Il parcheggio dell'aeroporto di Budapest-Ferihegy

Il parcheggio dell’aeroporto di Budapest-Ferihegy

Chioso un po’ nel rispondere: normalmente, quando si effettua una set visit non si può citare pubblicamente la cosa, ma il buon Peter e il suo socio stanno facendo avanti e indietro dall’aeroporto da un paio di giorno scarrozzando giornalisti per conto della Fox quindi rispondo con un educato e poco compromettente “Siamo qua per la presentazione di un film, ma non posso dire altro, mi spiace”.
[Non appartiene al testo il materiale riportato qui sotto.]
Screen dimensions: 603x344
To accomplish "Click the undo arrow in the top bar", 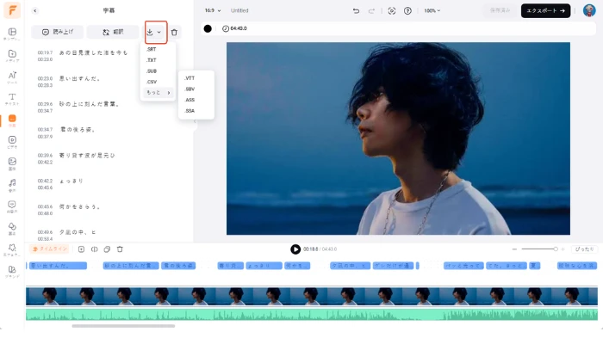I will tap(357, 10).
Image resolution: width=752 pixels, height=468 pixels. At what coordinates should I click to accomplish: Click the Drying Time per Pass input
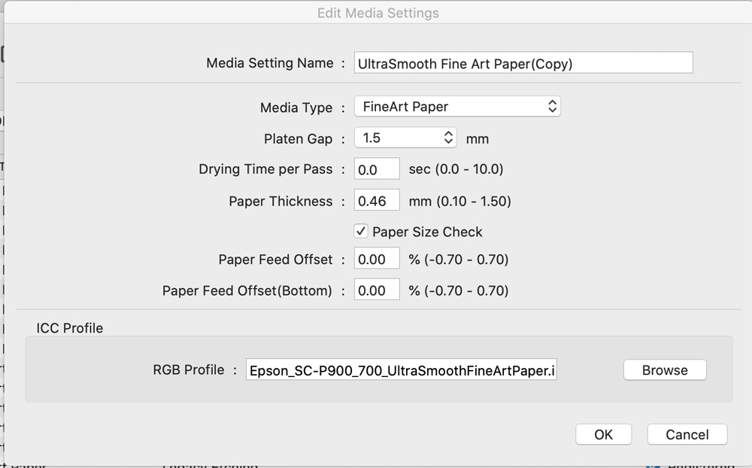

D’altronde, che la città stia ospitando le riprese di un’importante produzione statunitense non è un segreto, ma almeno, così facendo, ho tenuto fede ai miei impegni professionali.

Dall’ok poco convinto di Peter, capisco che la news relativa alla presenza nei paraggi di Ridley Scott e svariate star hollywoodiane doveva essergli sfuggita completamente. Poco male, ci avrebbero sicuramente pensato i tabloid e i quotidiani locali nelle settimane a venire a fargli fare 1+1.
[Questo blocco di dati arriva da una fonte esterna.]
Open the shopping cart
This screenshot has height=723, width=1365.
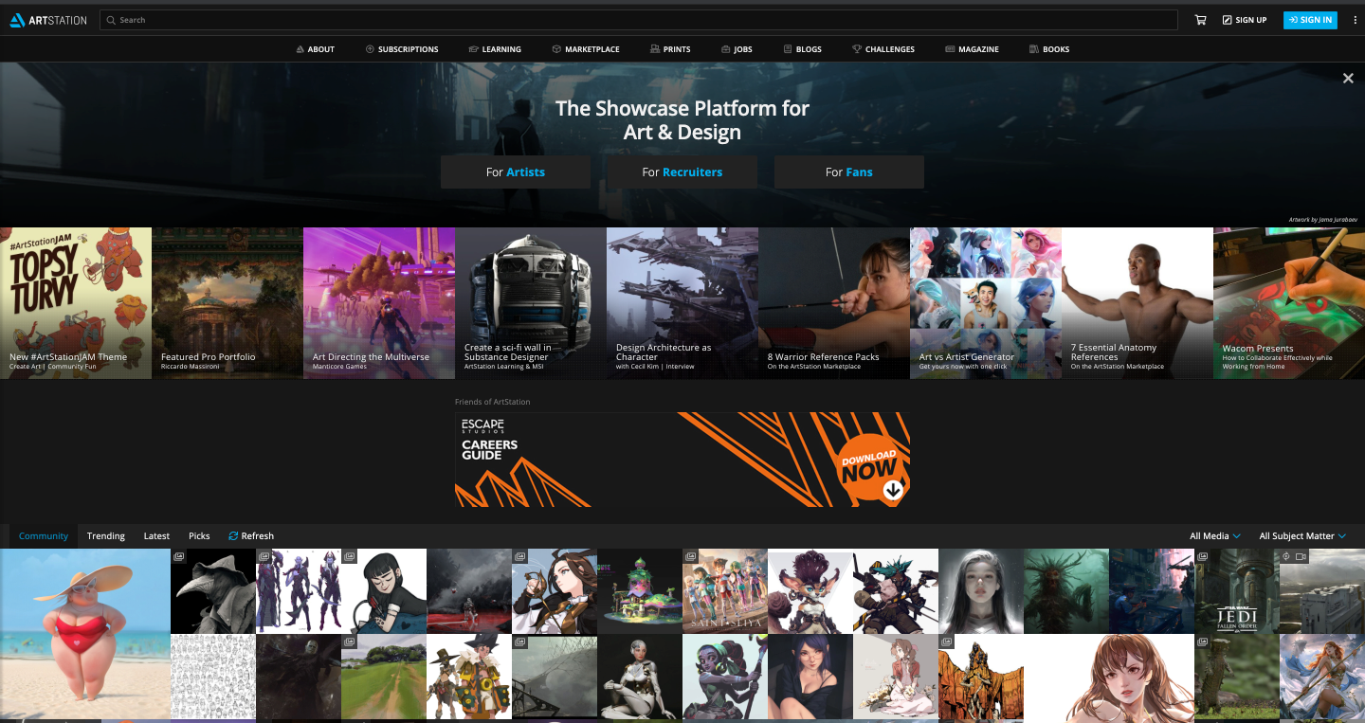[x=1200, y=19]
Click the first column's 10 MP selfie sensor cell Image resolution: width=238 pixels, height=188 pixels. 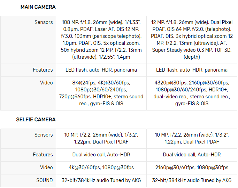click(101, 138)
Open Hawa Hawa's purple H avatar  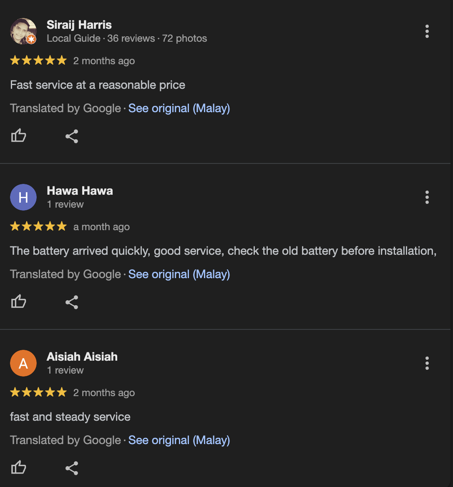23,197
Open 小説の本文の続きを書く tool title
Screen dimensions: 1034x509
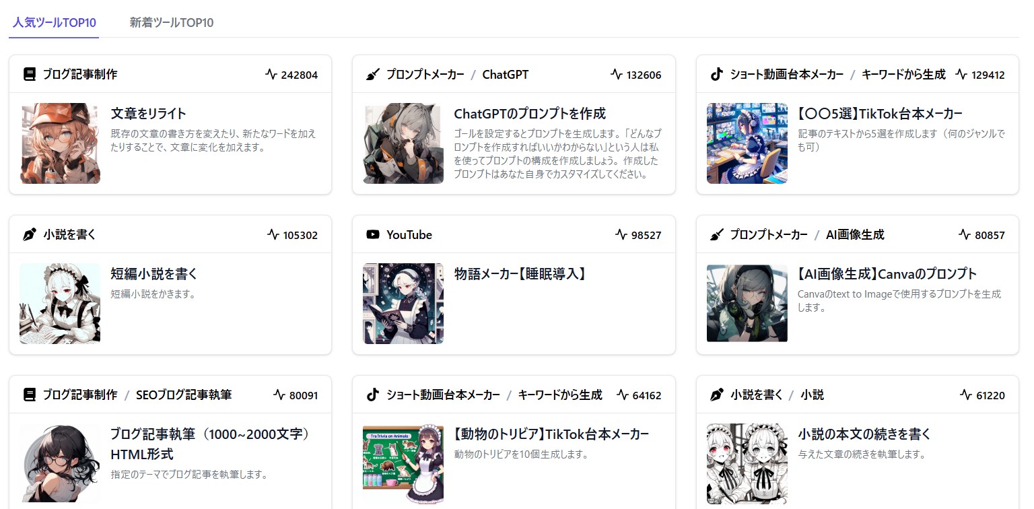pyautogui.click(x=874, y=434)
“Oh, avete Tesco in Ungheria!” esclamo in automatico notando, lungo l’autostrada, un grande punto vendita della catena. Sapevo che era presente in Giappone e negli Stati Uniti (con un altro nome), ma ignoravo fosse anche nel paese dell’ex blocco sovietico.

“Sì, ce ne stanno tantissimi! A ogni modo fra poco entreremo a Budapest. Dovrò prendere le stradine del centro storico e, probabilmente, impiegheremo un po’ di tempo ad arrivare anche se la distanza è breve. È il sabato prima di Natale e ci sarà un sacco di traffico e di gente intenta a fare shopping!”.
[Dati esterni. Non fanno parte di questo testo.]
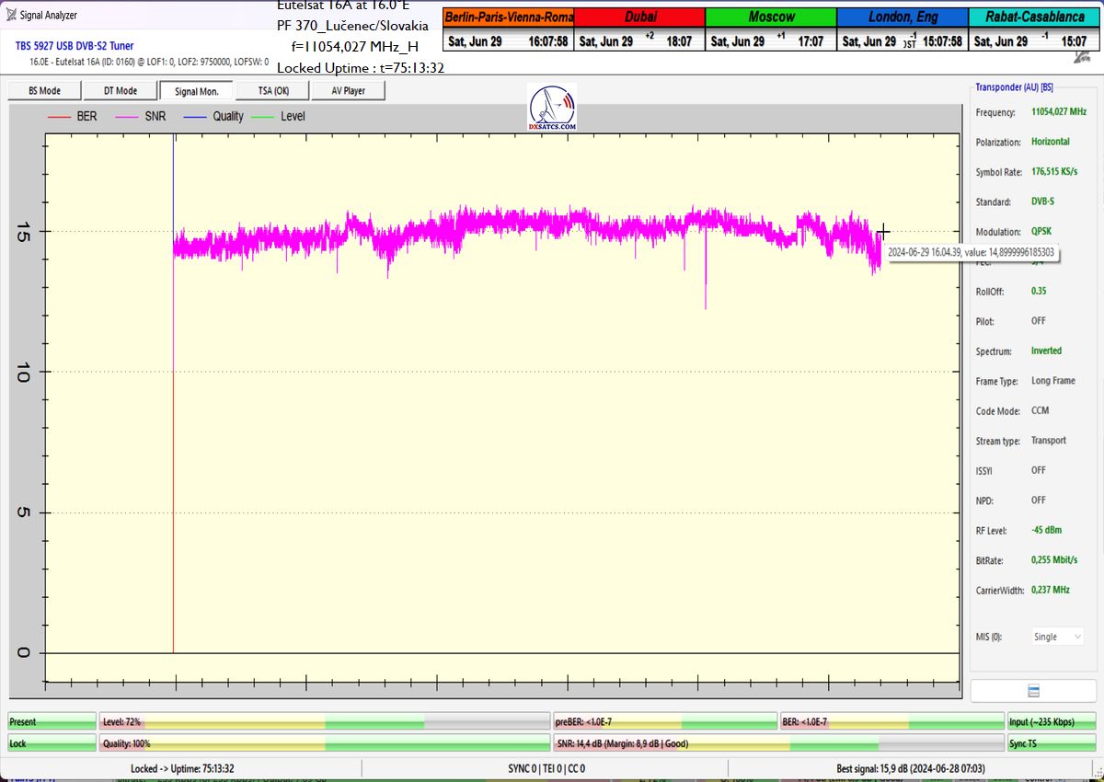Click the red BER legend line
Screen dimensions: 1104x782
tap(60, 117)
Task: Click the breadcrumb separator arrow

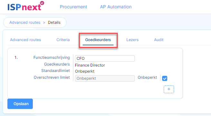Action: (x=44, y=22)
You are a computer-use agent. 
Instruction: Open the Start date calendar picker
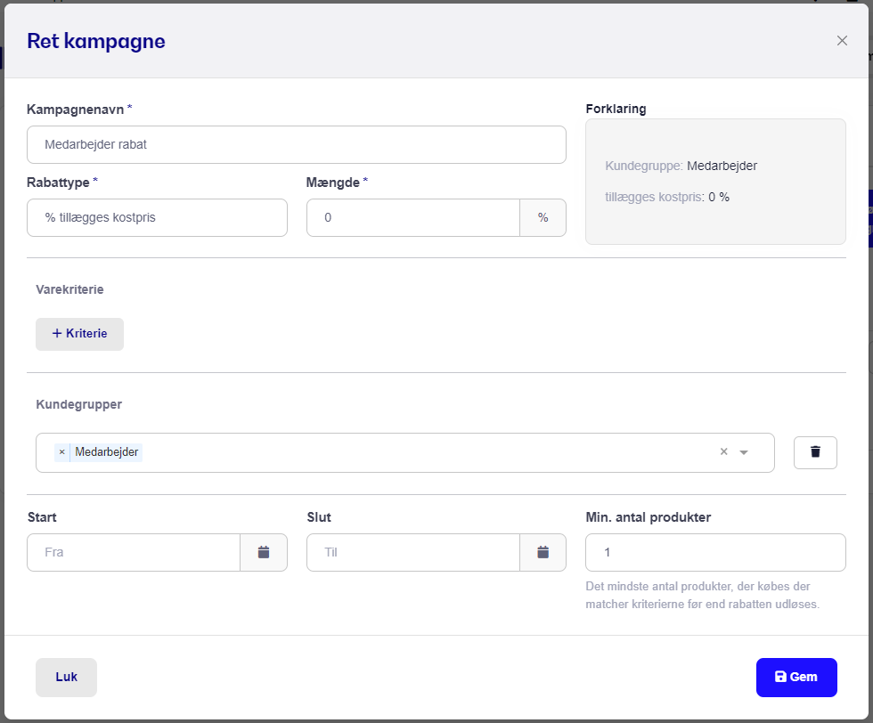(264, 552)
Poco male, non ho alcuna fretta.

Mentre percorriamo le viuzze del centro della capitale ungherese, osservo negozi, vie e passanti dai finestrini del transatlantico Mercedes in cui sto viaggiando. Quelli posteriori sono oscurati e, negli attimi in cui stiamo fermi anche per cinque minuti incolonnati nel traffico, svariate persone passano accanto sui marciapiedi e aguzzano lo sguardo, cercando di capire chi sia il passeggero all’interno di un’automobile dalla superficie pari a quella di un bilocale.

Vorrei tirare giù il finestrino e gridare “It’s A-ME! BEDE!” con voce simile al doppiatore di Super Mario e constatare le reazioni, ma desisto.

Trascorsi 90 minuti in compagnia di Peter lungo un tragitto che, in situazioni extra-natalizie, può essere percorso in meno della metà del tempo, arrivo all’Hotel, situato a due passi dal Ponte delle Catene che collega Buda, la parte collinare, e Pest, quella situata in pianura.

Intanto, col calar delle tenebre, la temperatura è drasticamente scesa.

Espletate le pratiche per il check-in mi dirigo in camera per lasciare i bagagli, controllare la posta, le notifiche dei social e darmi una rapida rinfrescata: decido di rimandare la doccia rovente al dopo cena per evitare il sopraggiungere della stanchezza.

Ho quasi tutto il tardo pomeriggio libero e, visto che non ho nulla da fare, voglio curiosare un po’ per la città. E, soprattutto, respirare l’aria del Danubio, il fiume in cui mio nonno, da ragazzino, ha trascorso innumerevoli avventure. Non so quanto ve ne possa importare, ma parte della mia famiglia è originaria proprio dell’Europa dell’Est e questa è, in assoluto, la prima volta che ho modo di spingermi in quella parte del Vecchio Continente che ospita un corso d’acqua cui sono così tanto legato per questioni private e che non avevo mai avuto modo di contemplare in tutta la sua maestosità.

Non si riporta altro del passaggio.